I am pretty new to gardening(~6 months); I have a small terrace space with lots of potted plants (lemon, hibiscus, some herbs etc.).

I get soil(along with vermicompost) from various nursery suppliers depending on the feasibility/availability.

To a few questions I had asked in this forum, I was asked about what pH level my soil has, I understand pH level defines that where the soil lies on scale of acid to a base.

How can I know pH level of my soil, since I have got it from different sources its quite possible that different pots have different pH values? How does it affect the plant growth?

Do I need to take any caution on preparing the soil before a plant anything?

Lot of questions I have put together, let me know if I need an edit.

Thanks for your help.

  • Possible duplicate of What type of tester works best for measuring soil pH?.
    – THelper
    Commented Dec 24, 2015 at 12:36
  • THelper - Thanks for pointing out it answers how to measure soil pH part of the question, but from the answer below it looks like for potted plants that may be not necessary, so still a valid question.
    – mbaxi
    Commented Dec 24, 2015 at 13:31

1 Answer 1


The ph factor of your garden soil is only relevant if you have a garden. In pots, you can choose what type of potting medium to use, so you don't need to test it at all. Which type of compost/potting medium is down to the plants you want to grow in it, so, for instance, you wouldn't put an acid loving plant like rhododendron in a limy or alkaline compost, you'd choose an ericaceous mix for those sort of plants. And that works in reverse - those that don't like acidic conditions may require a neutral or alkaline type potting medium. In general though, anything sold as 'multi purpose' or 'general use' will have a neutral ph, and will suit most plants. Even John Innes, which is loam based, is more or less neutral, but they now produce a version which has extra ingredients to make it suitable for the acid loving plants, sold as John Innes Ericaceous.

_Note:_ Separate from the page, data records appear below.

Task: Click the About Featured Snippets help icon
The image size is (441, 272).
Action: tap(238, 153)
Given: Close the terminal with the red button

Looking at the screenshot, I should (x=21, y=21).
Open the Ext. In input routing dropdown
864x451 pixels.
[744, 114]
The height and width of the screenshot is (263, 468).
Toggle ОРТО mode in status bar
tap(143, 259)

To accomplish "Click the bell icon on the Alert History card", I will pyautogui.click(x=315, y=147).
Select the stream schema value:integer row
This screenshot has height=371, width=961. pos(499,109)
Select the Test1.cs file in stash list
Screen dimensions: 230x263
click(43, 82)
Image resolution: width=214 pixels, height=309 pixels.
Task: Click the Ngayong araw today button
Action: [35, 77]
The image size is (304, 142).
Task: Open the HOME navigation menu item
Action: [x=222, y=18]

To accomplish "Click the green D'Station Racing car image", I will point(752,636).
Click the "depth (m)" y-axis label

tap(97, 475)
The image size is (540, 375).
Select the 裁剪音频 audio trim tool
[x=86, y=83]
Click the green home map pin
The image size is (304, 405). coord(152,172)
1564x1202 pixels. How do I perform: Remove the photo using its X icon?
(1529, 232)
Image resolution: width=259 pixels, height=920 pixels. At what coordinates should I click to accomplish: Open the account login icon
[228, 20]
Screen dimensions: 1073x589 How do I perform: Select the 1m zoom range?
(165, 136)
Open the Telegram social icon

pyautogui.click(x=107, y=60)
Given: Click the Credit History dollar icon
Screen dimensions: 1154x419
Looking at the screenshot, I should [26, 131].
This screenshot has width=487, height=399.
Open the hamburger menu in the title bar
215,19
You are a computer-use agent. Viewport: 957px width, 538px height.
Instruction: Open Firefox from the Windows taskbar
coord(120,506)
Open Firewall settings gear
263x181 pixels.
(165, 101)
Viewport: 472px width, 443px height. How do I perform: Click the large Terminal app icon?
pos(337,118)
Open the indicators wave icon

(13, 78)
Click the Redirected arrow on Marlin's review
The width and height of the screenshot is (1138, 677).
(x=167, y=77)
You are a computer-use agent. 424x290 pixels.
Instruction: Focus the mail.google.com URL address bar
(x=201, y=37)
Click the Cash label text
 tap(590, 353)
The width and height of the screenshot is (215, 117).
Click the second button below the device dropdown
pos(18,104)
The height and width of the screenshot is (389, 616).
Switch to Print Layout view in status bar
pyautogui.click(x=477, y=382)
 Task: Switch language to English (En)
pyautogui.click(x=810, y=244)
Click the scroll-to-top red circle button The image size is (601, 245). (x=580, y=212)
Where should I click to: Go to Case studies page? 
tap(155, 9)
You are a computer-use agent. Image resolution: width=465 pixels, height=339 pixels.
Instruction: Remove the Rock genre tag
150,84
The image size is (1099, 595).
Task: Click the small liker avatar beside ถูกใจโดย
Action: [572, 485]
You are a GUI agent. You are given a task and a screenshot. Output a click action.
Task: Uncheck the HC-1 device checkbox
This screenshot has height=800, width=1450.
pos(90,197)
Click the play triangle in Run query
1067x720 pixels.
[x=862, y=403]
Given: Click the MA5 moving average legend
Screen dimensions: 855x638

So, when you choose a plant, check out whether its fussy about soil ph (many aren't), and decide from there which is the best medium to use. Sometimes the people selling the potting medium can tell you which is best, or the bags may have that information on the outside anyway.

As for effects on plants growing in the wrong ph, they will just look sick - usually chlorotic (general yellowing or yellow patches) and won't grow very well.